JR: I think it played a very important role. It played a very important role in our competition in the Cold War when we developed the space race and then I think it also helped play an important role behind the scenes trying to learn to trust and work together. I think this was probably one of the most important aspects of the Apollo-Soyuz program and certainly the International Space Station gave us an opportunity to get to know people on a one-on-one basis.
QZ: What was the biggest hurdle in working with international astronauts like the Russians?
JR: Well other than language, which is a tremendous hurdle when you have to rely on interpreters or wait until you have gained some knowledge of the other language, I think with the Russians it was just mistrust. We had read everything in our newspapers or seen on TV about them being people that you can’t trust, building rockets headed our way, sending spies to steal our secrets and all that. It just takes time to trust them and to trust their technologies and get to know them and finally accept them.
QZ: What could global companies have to learn from the international space program?
JR: I think they should realize there are great opportunities out there to work internationally, but they don’t come without risks and they don’t come without complications. Things are going to be harder in most cases because you’re going to be dealing with time zones, you’re going to be dealing with customs, and different politics and all those things.
It will take more effort, it will take more diligence, it will take more understanding, it will take patience. But the bottom line we learned is that the space program is very expensive so we don’t have all the resources we would like to have. So we have learned to augment what we want to do with other capabilities from around the world. Also, we have learned that we don’t always have the right ways to do business, we don’t have all the smartest people in the world. Even though other people have done things differently, it doesn’t mean it’s worse, it means it’s different.
Just like the International Space Station, you will remember we had a space shuttle accident that killed seven crew members and stopped us flying for a couple years. Had we not had our Russian partners who still had the capabilities to fly to and from the [station] we probably would have lost important research capabilities and all the money and years we spent developing it. We would not have been able to visit the International Space Station and it may have come to a point where it would have been unmannable by the time we got our space shuttle there again.
QZ: What comes next for international cooperation in space?

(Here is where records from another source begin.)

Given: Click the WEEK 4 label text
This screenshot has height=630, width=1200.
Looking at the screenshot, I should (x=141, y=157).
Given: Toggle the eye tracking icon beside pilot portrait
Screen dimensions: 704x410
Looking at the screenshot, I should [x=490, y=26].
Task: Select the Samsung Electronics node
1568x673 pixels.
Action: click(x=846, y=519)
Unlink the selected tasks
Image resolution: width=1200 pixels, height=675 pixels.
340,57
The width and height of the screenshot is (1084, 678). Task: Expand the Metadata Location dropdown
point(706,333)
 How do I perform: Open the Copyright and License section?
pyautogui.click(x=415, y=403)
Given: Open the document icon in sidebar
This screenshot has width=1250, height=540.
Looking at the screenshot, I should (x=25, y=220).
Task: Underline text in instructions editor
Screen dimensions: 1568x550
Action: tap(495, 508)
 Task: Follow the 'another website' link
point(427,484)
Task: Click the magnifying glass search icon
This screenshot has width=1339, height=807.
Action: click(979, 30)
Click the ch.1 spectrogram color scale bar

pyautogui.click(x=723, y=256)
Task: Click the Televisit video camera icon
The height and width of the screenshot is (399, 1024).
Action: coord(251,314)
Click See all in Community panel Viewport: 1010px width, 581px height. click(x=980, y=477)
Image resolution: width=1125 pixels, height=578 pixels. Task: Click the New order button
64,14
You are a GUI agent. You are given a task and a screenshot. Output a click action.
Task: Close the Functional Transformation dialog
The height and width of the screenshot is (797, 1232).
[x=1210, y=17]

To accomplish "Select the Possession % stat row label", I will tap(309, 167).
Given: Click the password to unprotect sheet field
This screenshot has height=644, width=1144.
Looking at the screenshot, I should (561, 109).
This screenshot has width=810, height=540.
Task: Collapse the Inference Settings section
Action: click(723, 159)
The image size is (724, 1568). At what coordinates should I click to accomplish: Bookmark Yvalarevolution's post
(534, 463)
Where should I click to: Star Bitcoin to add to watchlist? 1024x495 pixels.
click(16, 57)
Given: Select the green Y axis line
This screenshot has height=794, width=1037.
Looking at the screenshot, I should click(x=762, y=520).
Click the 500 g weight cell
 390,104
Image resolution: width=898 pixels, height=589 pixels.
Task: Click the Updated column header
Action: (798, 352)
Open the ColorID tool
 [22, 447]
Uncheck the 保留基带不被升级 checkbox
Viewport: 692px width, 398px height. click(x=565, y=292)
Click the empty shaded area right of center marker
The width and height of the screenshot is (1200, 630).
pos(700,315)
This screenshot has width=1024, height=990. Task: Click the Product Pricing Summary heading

JR: It’s a little bit unknown now because of what has happened over the last four years. Our next program we were planning to do, which was called Constellation, has been basically canceled or greatly modified. The other thing that’s happened with all of the budget problems in our country [is that] NASA was directed to cancel quite a few of our plans for unmanned interplanetary missions. Some of those are being resurrected again as Congress and others get involved in redefining what we are going to do. But the problem is that several of those programs that were canceled were joint international programs with our Japanese, Russians and European partners. Since those have been canceled, we’ve kind of broken our promises to those countries and they are scrambling trying to figure out how to reorganize and try and carry on some of the programs without us.
QZ: None of those partners’ economies are doing great, so its must be hard to pick up America’s slack.
JR: I totally agree. That’s why the solid foundation we have established through the International Space Station program hopefully will give us the capability to work even more fully together on future programs. It can’t be left up to any one of our countries; there is probably not the national resolve or resources to do these things.